In the vast majority of states, Obamacare has the net effect of raising premiums by a lot, which has given rise to the term “rate shock.” In California, for example, a healthy 40-year-old today can pay $94 per month in the individual market; that rises to $234 a month under Obamacare: an increase of 149 percent.
Obamacare even drives up costs in heavily regulated states. In 1993, Washington instituted progressive reforms similar to those of New York, though Washington’s were somewhat less punitive. This led me to expect that Washington, along with New York and a handful of other states, could see individual-market rate decreases under Obamacare. Much to my surprise, it turns out that even in Washington state, Obamacare will drive premiums upward by 34 to 80 percent.

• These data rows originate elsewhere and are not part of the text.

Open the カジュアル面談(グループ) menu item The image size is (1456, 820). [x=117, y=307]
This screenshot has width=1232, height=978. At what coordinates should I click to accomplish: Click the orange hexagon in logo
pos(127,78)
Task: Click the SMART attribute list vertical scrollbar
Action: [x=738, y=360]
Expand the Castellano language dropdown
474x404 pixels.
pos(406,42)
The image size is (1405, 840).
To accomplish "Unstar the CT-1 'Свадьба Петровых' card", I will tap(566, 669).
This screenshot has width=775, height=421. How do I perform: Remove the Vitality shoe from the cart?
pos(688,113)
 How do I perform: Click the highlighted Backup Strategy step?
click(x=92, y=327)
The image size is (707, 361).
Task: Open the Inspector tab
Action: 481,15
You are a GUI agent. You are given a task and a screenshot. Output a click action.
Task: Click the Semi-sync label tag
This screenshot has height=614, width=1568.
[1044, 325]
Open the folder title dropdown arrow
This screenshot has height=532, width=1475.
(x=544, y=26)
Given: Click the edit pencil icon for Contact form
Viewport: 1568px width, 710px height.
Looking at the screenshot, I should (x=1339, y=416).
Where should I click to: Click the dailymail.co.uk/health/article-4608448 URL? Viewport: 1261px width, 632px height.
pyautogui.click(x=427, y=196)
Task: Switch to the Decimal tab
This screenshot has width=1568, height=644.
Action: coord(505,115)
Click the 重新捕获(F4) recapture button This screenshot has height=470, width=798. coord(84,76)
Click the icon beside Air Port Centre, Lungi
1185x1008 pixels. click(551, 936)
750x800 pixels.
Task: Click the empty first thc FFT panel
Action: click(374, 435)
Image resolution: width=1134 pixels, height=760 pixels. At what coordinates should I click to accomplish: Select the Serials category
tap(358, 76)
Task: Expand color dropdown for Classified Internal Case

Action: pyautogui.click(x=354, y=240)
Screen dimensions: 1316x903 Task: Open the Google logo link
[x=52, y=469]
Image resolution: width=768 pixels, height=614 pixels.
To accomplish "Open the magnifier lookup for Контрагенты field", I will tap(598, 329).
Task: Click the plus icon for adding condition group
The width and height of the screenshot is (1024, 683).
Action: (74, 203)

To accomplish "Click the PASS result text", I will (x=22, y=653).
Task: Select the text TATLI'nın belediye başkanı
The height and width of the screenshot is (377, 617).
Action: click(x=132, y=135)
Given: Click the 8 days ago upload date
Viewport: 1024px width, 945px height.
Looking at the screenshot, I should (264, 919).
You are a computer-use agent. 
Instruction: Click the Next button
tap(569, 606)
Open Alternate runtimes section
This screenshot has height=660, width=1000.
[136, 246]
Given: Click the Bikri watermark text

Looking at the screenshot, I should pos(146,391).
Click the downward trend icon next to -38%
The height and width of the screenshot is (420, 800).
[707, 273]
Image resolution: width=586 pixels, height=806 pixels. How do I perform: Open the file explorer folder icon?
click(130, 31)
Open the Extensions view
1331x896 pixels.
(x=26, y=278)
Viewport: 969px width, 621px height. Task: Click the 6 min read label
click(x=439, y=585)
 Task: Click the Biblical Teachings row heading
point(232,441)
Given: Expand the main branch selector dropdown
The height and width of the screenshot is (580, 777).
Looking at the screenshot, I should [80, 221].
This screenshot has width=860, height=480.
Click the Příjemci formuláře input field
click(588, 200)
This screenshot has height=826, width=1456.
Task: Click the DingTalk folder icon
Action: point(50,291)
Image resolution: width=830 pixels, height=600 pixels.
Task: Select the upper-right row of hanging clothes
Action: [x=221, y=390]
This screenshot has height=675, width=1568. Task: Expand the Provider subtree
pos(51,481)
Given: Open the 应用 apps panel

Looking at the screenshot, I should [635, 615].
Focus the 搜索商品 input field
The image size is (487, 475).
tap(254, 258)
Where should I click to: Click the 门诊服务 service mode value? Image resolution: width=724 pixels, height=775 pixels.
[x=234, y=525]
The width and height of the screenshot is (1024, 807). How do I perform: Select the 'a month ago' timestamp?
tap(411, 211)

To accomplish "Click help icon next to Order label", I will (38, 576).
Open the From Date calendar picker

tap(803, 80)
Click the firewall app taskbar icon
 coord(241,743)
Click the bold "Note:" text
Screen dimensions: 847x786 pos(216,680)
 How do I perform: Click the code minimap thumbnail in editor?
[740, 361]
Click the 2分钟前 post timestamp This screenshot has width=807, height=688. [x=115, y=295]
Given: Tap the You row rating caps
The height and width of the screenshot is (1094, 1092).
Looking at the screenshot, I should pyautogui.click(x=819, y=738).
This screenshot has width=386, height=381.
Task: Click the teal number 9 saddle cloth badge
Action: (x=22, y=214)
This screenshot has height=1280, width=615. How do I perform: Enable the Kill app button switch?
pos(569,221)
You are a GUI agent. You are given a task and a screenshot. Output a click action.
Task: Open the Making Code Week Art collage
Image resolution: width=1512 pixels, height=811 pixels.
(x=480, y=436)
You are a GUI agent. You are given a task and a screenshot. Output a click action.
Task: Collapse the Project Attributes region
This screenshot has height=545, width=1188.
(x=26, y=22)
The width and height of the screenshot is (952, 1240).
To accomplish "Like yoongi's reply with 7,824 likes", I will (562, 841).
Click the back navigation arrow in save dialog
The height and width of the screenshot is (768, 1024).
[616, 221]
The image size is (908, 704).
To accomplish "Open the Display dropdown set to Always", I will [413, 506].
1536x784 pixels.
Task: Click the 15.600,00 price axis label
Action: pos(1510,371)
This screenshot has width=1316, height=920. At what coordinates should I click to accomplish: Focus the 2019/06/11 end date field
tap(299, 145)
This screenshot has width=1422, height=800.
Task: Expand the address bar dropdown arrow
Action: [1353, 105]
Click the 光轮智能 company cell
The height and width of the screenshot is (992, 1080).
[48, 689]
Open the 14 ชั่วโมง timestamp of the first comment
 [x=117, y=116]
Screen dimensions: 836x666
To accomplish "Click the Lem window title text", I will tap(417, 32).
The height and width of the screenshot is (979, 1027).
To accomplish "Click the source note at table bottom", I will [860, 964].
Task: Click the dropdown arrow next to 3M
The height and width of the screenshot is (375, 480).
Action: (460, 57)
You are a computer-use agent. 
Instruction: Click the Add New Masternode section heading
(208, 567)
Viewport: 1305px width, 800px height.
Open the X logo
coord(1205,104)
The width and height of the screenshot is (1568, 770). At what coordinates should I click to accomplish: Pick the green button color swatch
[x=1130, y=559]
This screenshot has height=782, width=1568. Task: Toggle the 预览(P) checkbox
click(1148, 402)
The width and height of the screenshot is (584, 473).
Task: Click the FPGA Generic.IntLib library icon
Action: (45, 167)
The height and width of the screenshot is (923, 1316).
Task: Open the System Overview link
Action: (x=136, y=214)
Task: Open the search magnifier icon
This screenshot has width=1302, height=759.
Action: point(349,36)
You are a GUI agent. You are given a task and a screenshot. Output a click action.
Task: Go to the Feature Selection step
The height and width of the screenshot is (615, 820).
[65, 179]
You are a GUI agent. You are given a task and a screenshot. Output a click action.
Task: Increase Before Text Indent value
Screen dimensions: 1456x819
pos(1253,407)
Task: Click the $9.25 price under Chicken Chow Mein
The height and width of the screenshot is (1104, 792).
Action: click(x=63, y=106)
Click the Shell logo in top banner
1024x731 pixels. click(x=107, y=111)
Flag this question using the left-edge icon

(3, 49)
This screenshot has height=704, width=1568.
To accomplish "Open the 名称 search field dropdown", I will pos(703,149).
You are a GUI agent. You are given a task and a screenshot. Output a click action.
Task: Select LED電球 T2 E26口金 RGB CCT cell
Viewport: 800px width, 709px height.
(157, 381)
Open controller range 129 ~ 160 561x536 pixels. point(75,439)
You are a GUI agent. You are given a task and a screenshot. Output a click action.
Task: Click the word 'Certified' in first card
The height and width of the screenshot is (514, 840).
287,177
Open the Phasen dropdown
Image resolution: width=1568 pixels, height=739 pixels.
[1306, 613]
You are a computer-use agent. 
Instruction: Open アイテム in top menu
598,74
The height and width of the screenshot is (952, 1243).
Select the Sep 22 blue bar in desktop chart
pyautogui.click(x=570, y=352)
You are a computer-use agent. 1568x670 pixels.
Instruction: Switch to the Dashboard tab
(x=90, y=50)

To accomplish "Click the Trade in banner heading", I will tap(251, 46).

The average of the five lowest premiums for a 40-year-old in Washington today is $162; Obamacare will drive that up to $243.
How many times do we have to go through this? Roy is comparing cheap catastrophic coverage that has a super-high deductible and doesn't meet minimum coverage standards with Obamacare bronze plans, which are completely different in what they offer, AND on top of that there are subsidies for people in order to help them pay for it. It's like comparing the car payment on a cardboard box with wheels to an actual car. He admits he's doing it:
To conduct the above analysis, I and my Manhattan Institute colleagues, Yevgeniy Feyman and Paul Chung, compiled data from the five least-expensive plans on the traditional individual insurance market in the most populous ZIP code of each New York county, via healthcare.gov, the federal government’s health insurance web site. By taking the average of those five plans, while adjusting for the impact of the individual-market component of the Healthy New York exchange, we established a “current rate” baseline for each New York county. We then compared those rates to the average rate of the five least-costly Bronze plans in each ACA rating region. No adjustment was needed for denials, surcharges, or age, because New York prohibits charging different rates based on health status, gender, and age.
Congrats Avik, you're comparing plastic apples to orchards laden with fruit and complaining that the apples aren't as cheap and as tasty as the plastic stuff.